Navigateur
Navigateur

Reputation: 1892

Does each shared reference take up another word of memory (e.g. 32 or 64 bits) in Java?

Let's say 3 objects each have a reference to an object x, do each of those 3 references take up another word of memory (e.g. 32 or 64 bits, meaning a grand total of 96 or 192 bits), even if they have all been set to the very same object?

e.g.

X x = getX();
object1.x = x;
object2.x = x;
object3.x = x;

?

Furthermore, if I have a HashMap<Character, Character>, where I always enter the exact same Character object as both key and value, does it take up double the memory of the references in a HashSet<Character> plus the amount of memory for the Characters themselves, even though the same object reference is being used for both key and value each time? I know this might be the same as the first question but I wonder if this case might behave any differently?

In each of these cases, if the root objects are static, are the references stored on the stack or the heap?

Upvotes: 1

Views: 69

Answers (6)

Lefteris Laskaridis
Lefteris Laskaridis

Reputation: 2322

Objects x, object1, object2 and object3 will be allocated on the heap once. Each of the last three objects will reference instance x via a reference. No additional memory will be required for each of those objects, besides the reference property (assuming they don't have any other property). Generally the space consumed for each object depends on its properties. Each allocated object requires in addition by the jvm a header, typically including a mark word, class metadata and if the instance is an array its length (see http://www.cs.princeton.edu/picasso/mats/HotspotOverview.pdf).

Statically defined class properties are allocated in the class definition located in the permanent generation (in hotspot) during the class initialization phase (http://docs.oracle.com/javase/specs/jvms/se7/html/jvms-5.html#jvms-5.5).

Upvotes: 0

Raffaele
Raffaele

Reputation: 20875

Think of an object like a row in a database table: it doesn't matter if two rows have the same value for a given column: still the value has to be saved in the specific row, so yes if two users share the name John, your table grows to host two John's :)

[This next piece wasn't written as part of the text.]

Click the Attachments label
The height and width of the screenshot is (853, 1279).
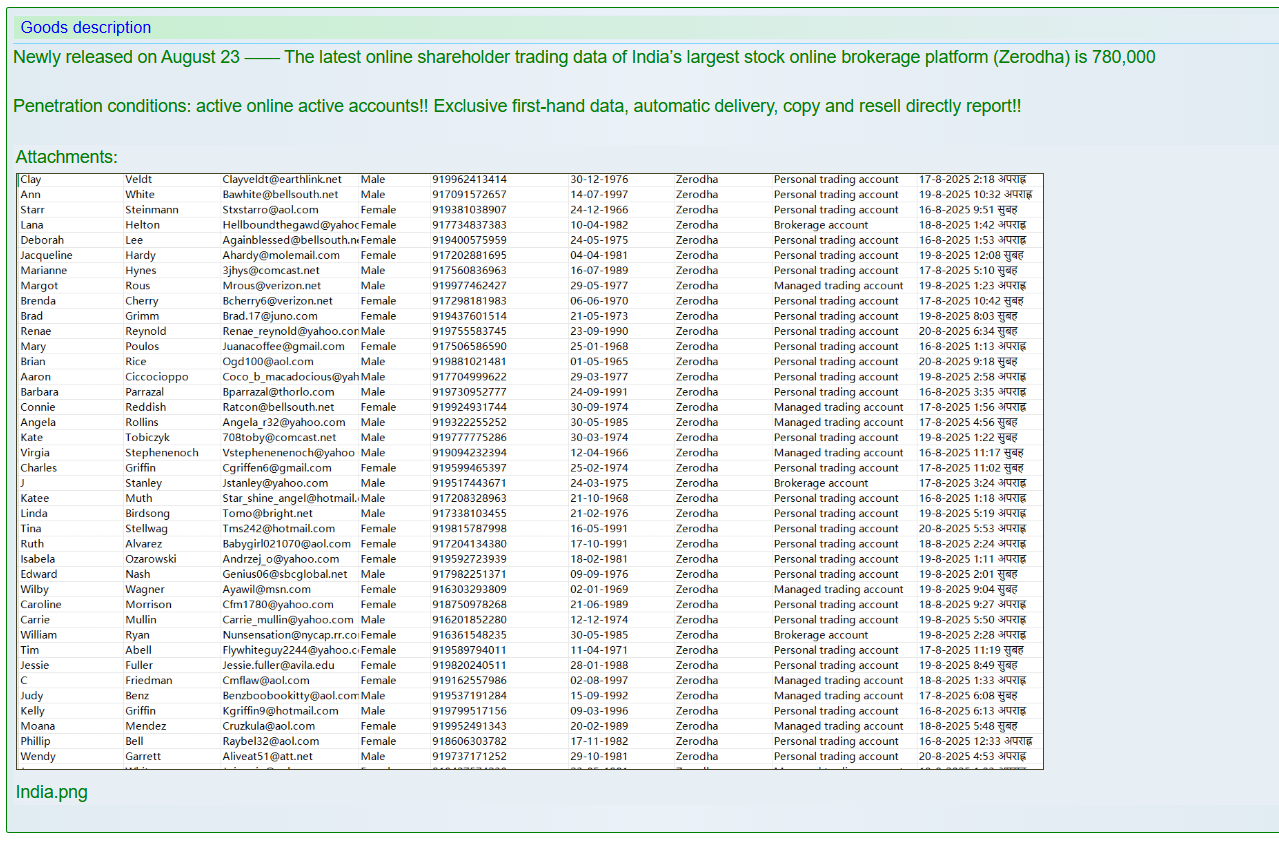(66, 157)
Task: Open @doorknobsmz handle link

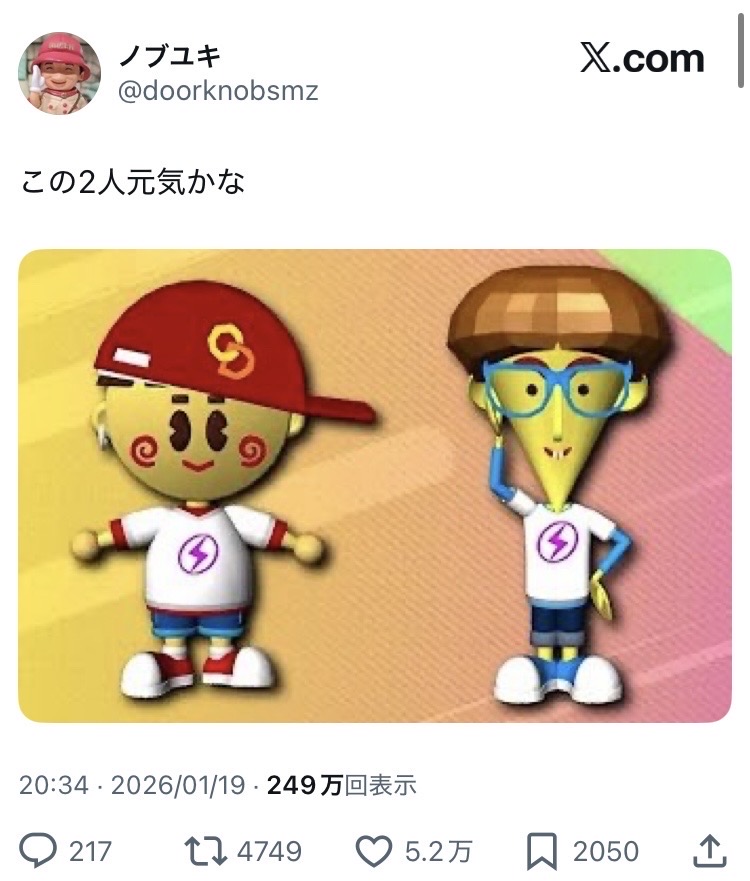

+------------------------------+
|   ID   |        NAME         |
+--------+---------------------+
|0x76BA39|       John          |
+--------+---------------------+
|0xB4H821|       John          |
+--------+---------------------+

Upvotes: 0

barfuin
barfuin

Reputation: 17474

Yes, you have 3 references, so it's 3 times the memory for the reference.

The Character object takes the memory for the reference plus its content (say, a char). A char primitive would only consume the space for the primitive (which is less then just a reference on a 64bit system). If you are using the same object as key and value, then you look at two references and 1 object.

Upvotes: 1

NPE
NPE

Reputation: 500167

Basically, if you have multiple references, each reference occupies separate memory regardless of where it points.

Upvotes: 1

Peter Lawrey
Peter Lawrey

Reputation: 533442

A reference always takes up the same amount of memory, typically 32-bit even on 64-bit JVMs. It doesn't get smaller just because it references the same object as another reference.

does it take up double the memory of the references

No. HashSet is a wrapper for HashMap so it consumes the same amount of memory.

In each of these cases, if the root objects are static, are the references stored on the stack or the heap?

static fields are always stored on the heap in HotSpot but AFAIK it not specified in the JLS so it could be different. It wouldn't make sense to place it on the stack as that is thread local.

Upvotes: 0

Louis Wasserman
Louis Wasserman

Reputation: 198014

In the code you write, no additional memory is being consumed that wasn't already being consumed. You're just changing the contents of the references object1.x, object2.x, and object3.x.

In the current JDK, a HashMap<Character, Character> will take up the same amount of memory as a HashSet<Character> of the same size. (Slightly less, actually.) This is independent of whether or not it maps characters to themselves.

Only method-local reference variables are stored on the stack; everything else is stored on the heap. In particular, a field of any object (regardless of whether it is static or not) will be stored, like the rest of the object, on the heap.